* Aim of the task
Please quote the material word for word, starting at the line that contains "You are a GUI" and continuing through the end of the material. Leave the pictures out.

[Data listing]
[Begin]

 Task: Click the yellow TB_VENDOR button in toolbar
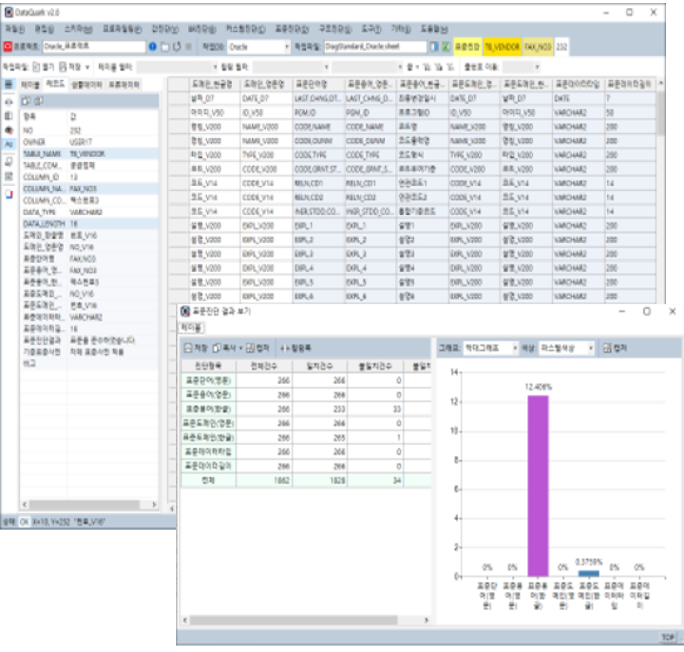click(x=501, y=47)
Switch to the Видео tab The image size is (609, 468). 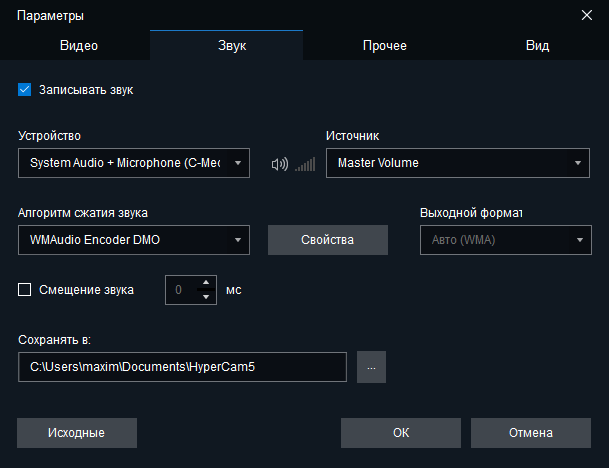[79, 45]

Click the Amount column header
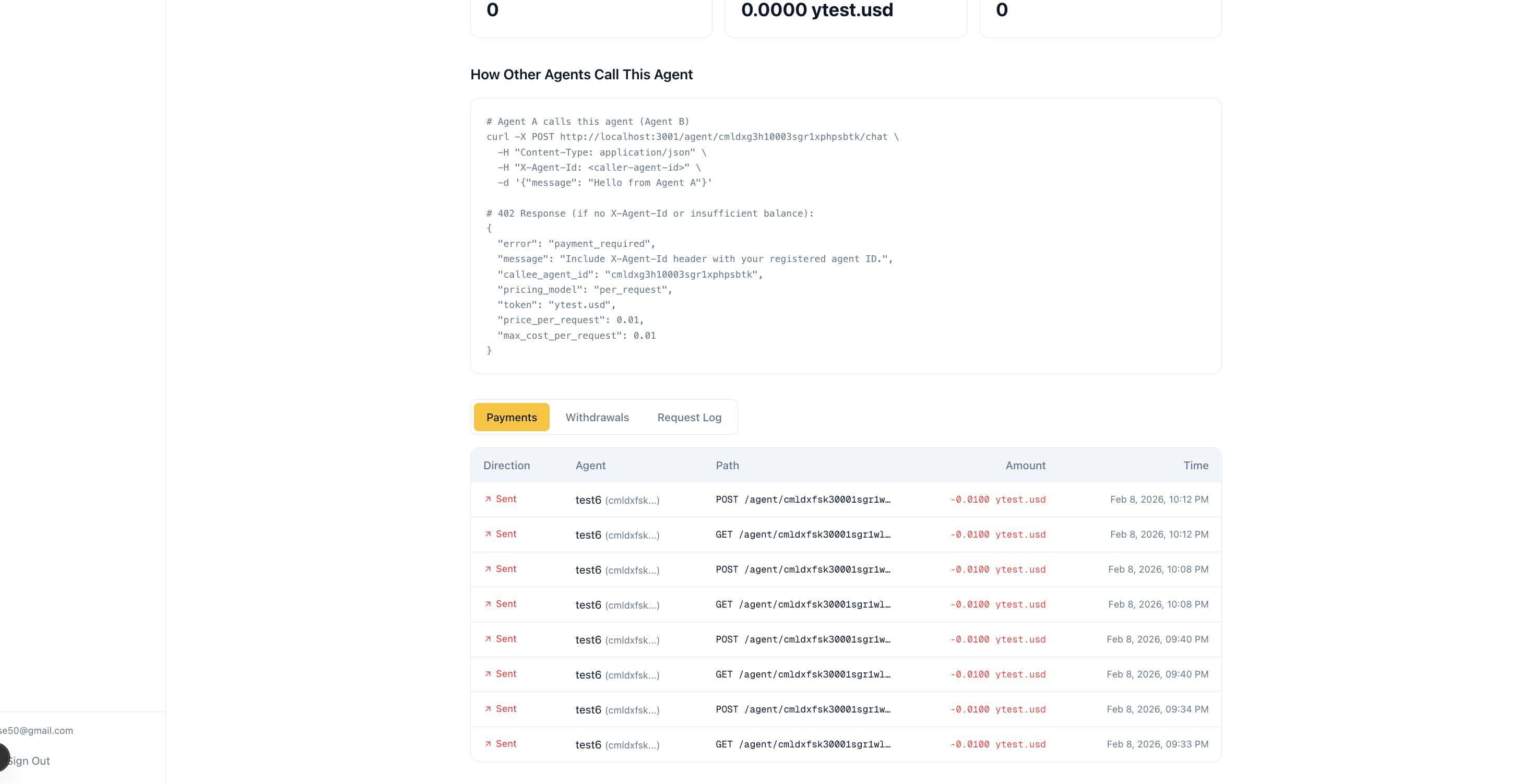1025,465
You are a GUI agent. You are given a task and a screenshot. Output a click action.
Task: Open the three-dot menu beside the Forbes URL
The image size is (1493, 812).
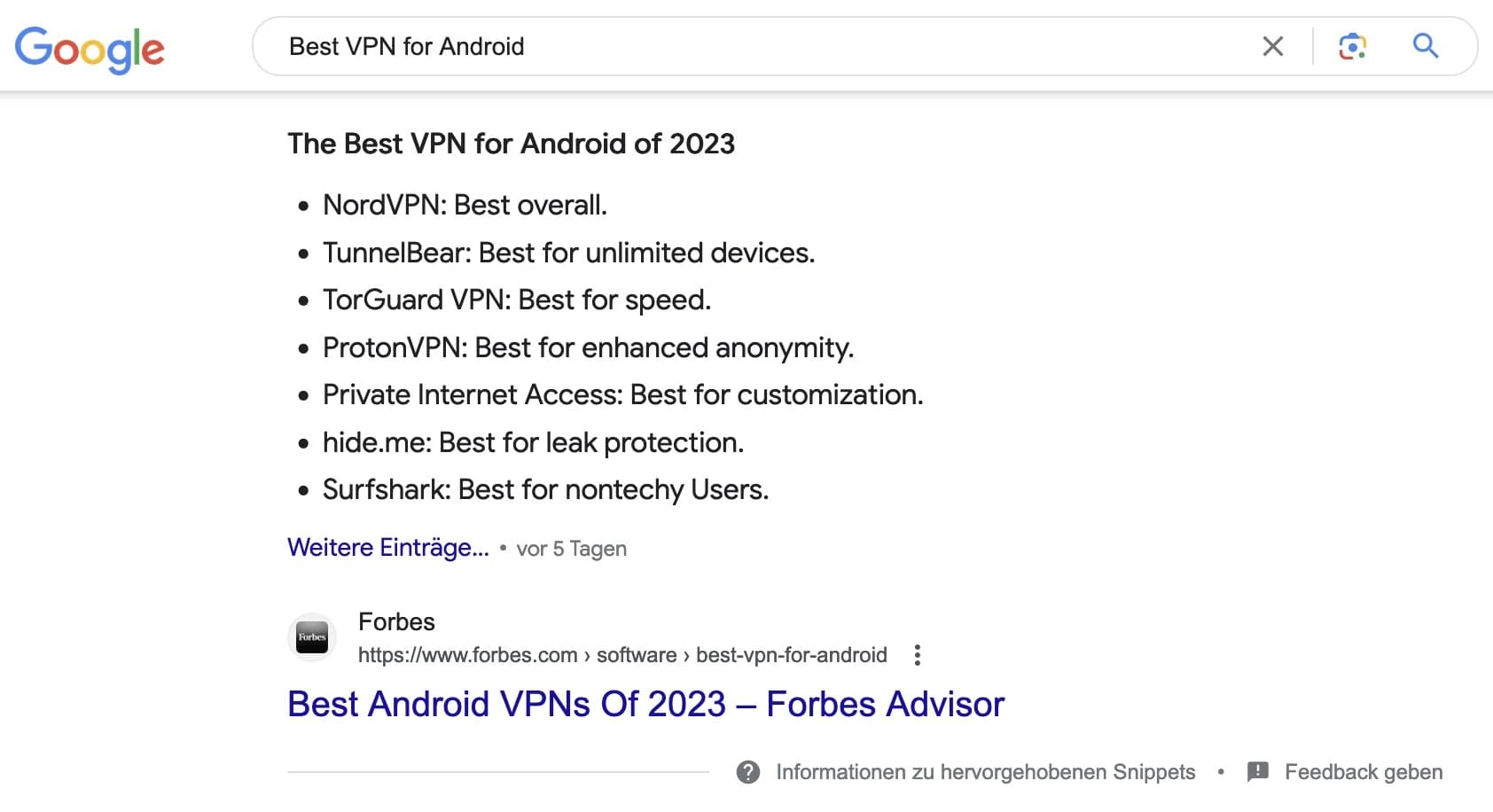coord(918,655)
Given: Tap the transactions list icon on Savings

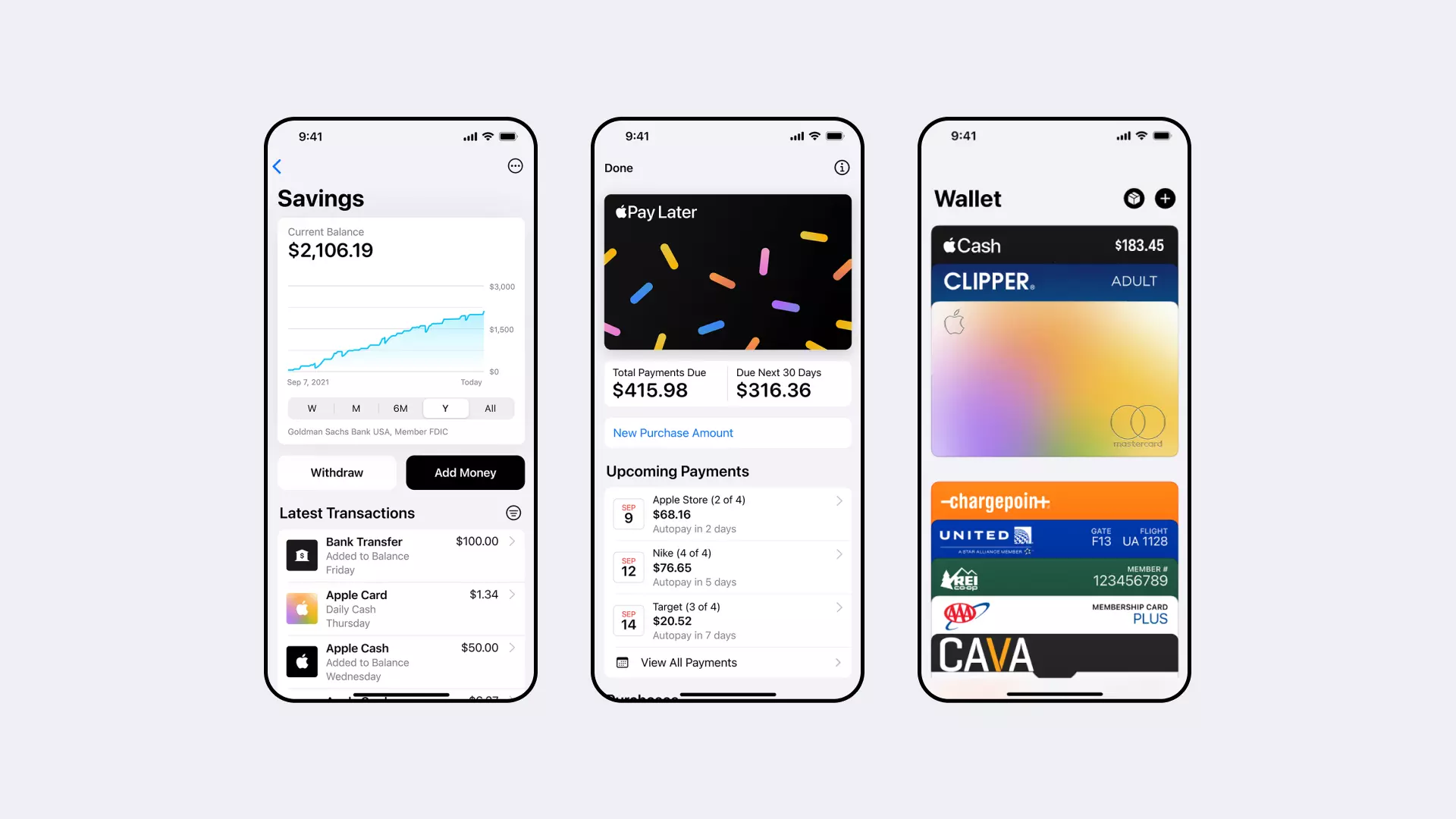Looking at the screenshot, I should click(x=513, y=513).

[End]

* Reply to the exercise
You are a GUI agent. You are given a task and a screenshot. Output a click action.
Task: Open the three-dot menu beside the Forbes URL
The image size is (1493, 812).
coord(918,655)
Given: Tap the transactions list icon on Savings

Looking at the screenshot, I should click(x=513, y=513).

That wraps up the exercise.